Nokia the 3.1 with an aluminum frame, a plastic back, and corning gorilla glass while the 3.2 used only a polycarbonate unibody design. Its plastic back is smudgy and slippery, but the phone has a tighter grip, thanks to its subtle curved edges towards the front.
Even its buttons are subtly protruding on its sides. On the left is a dedicated Google Assistant button, and on the right are its power buttons and volume keys.
Found on its back are the 13-megapixel main camera, LED Flash, and fingerprint scanner. On the other hand, its top side features a headphone jack, while the micro USB port and speaker grilles are found on the bottom.

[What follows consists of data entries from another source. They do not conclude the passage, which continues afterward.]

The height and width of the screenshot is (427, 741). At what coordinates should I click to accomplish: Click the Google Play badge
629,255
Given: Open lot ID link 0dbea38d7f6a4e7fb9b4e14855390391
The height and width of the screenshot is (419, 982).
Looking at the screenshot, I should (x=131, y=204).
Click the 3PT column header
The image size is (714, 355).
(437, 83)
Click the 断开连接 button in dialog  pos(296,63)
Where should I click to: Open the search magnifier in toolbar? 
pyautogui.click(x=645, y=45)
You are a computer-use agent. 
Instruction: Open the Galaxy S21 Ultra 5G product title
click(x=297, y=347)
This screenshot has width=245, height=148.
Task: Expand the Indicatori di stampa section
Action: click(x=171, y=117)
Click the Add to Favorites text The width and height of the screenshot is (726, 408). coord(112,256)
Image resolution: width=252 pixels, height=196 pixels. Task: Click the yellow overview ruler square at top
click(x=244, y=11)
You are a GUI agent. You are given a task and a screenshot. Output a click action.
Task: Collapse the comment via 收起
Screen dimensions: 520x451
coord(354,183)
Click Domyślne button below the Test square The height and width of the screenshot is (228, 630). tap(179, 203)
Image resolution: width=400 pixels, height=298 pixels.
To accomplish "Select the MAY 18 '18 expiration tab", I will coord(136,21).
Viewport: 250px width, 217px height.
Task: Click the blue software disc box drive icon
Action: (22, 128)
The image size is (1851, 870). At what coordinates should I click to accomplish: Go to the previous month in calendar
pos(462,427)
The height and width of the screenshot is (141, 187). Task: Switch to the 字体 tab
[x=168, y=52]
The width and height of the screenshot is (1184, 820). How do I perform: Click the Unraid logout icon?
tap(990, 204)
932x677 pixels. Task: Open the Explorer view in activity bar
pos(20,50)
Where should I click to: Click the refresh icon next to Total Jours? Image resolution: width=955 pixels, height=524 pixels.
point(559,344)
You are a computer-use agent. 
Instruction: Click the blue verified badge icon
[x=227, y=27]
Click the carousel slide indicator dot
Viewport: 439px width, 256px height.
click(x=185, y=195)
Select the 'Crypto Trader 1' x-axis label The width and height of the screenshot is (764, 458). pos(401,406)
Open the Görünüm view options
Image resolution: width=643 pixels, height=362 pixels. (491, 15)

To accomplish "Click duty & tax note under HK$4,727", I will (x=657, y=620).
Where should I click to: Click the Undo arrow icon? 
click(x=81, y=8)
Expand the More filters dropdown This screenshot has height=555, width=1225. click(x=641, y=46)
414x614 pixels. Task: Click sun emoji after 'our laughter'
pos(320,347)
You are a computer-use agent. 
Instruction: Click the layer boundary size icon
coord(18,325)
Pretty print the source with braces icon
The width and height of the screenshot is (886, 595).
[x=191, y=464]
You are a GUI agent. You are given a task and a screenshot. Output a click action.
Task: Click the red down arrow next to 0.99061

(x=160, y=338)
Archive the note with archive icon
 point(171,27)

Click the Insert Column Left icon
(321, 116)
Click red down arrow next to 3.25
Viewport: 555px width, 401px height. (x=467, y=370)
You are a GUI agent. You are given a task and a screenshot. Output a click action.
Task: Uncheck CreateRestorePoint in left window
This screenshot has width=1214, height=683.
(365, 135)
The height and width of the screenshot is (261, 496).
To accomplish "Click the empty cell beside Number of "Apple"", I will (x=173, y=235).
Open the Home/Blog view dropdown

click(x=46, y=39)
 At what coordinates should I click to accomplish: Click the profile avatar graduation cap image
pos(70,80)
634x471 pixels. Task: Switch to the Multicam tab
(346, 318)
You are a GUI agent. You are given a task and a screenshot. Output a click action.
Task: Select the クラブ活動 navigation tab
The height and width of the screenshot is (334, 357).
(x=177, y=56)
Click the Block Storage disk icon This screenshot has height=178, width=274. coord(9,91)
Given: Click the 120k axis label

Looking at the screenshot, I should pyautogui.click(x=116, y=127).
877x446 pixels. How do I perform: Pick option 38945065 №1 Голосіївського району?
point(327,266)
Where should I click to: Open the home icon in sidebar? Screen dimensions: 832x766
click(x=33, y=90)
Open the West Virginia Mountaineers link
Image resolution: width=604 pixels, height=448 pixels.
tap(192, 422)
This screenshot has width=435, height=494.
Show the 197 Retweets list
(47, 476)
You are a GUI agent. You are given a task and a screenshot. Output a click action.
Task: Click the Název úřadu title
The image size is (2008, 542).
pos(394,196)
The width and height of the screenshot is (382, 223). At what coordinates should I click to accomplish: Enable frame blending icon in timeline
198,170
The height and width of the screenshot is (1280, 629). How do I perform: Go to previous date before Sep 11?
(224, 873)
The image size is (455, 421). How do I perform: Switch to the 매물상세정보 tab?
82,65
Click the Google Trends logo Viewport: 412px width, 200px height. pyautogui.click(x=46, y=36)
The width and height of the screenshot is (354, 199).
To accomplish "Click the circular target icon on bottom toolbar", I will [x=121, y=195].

It also features a 6.2 inches LCD panel on its front display, with a tall 19:9 ratio. It might be disrupting, but the Nokia 3.2 still sports a small notch, housing its 5-megapixel selfie camera capable of AI face unlock. Even though it might be bigger and taller this time, the Nokia 3.2 is definitely a joy to hold.
Stock Android on a budget
The saving grace for Nokia’s disappointing build (at least for me) is its clean version of Android One. That means there’s no bloatware to take up your limited memory and storage.
Additionally, the Nokia 3.2 comes with Android 9 Pie out of the box. This makes it feel faster than its competitors in the budget segment despite having a 3GB RAM and 32GB of internal storage. Fortunately, it provides a microSD card slot up to up to 400GB of storage.
An entry-level performance
Powered by Qualcomm’s Snapdragon 429 processor, the Nokia 3.2 performs better compared to its predecessor which carried a MediaTek chipset. In addition, its GPU runs on Adreno 504.
This made the Nokia 3.2 handle graphic-intensive games like Mobile Legends even if it was set on the highest graphics setting possible. There were no delay and lag spikes, ensuring smooth gameplay all throughout.
Decent cameras for your everyday needs
Featuring a 13-megapixel main camera with an f/2.2 aperture, and a 5-megapixel selfie camera with an f/2.0 aperture, the Nokia 3.2 takes decent photos. Depending on the lighting, both of its cameras can either take a vibrant, lively reproduced color during daylight or a slightly desaturated photo on indoor and low-light conditions.
Of course, we can’t really expect budget smartphones to have flagship-like cameras. It won’t have quick auto-focus or any fancy features like blurring your background, but it’s the compromise we’re getting when we follow our tight budget. At the very least, make use of natural light and other camera tricks to improve your photos.
Lasts longer than your partner
If there’s one thing I enjoyed with this smartphone, it’s the humongous battery. Packing a 4000mAh battery, the Nokia 3.2 can definitely last a day on a single charge. It can handle your multimedia use and everyday tasks throughout the day, yet it will still have enough juice left to carry you through the night.
However, for a phone carrying a huge battery, it charges slowly at 10W. This phone might just be good for those who love to charge their phones overnight.
Is this your GadgetMatch?
The Nokia 3.2 is a contender in the budget segment. It might have a disappointing build and design, but the phone packs with power, performance, and speed, thanks to Google’s Android One program.
With a starting price of PhP 7,990 (US$ 154) for the 3GB/32GB model, Nokia loyalists will find this a real treat. For people looking for a secondary phone, or a primary phone with no frills and just functions to handle your everyday needs, the Nokia 3.2 could be your GadgetMatch.
However, there are still far better options in the budget category, like the Redmi Note 7 and Realme 3. If Nokia wants to come back in its former glory and capture people looking for an affordable powerhouse, they need to join the battle and beat Realme and Redmi in their game, just like Samsung bending over to compete in the tough budget battlefield.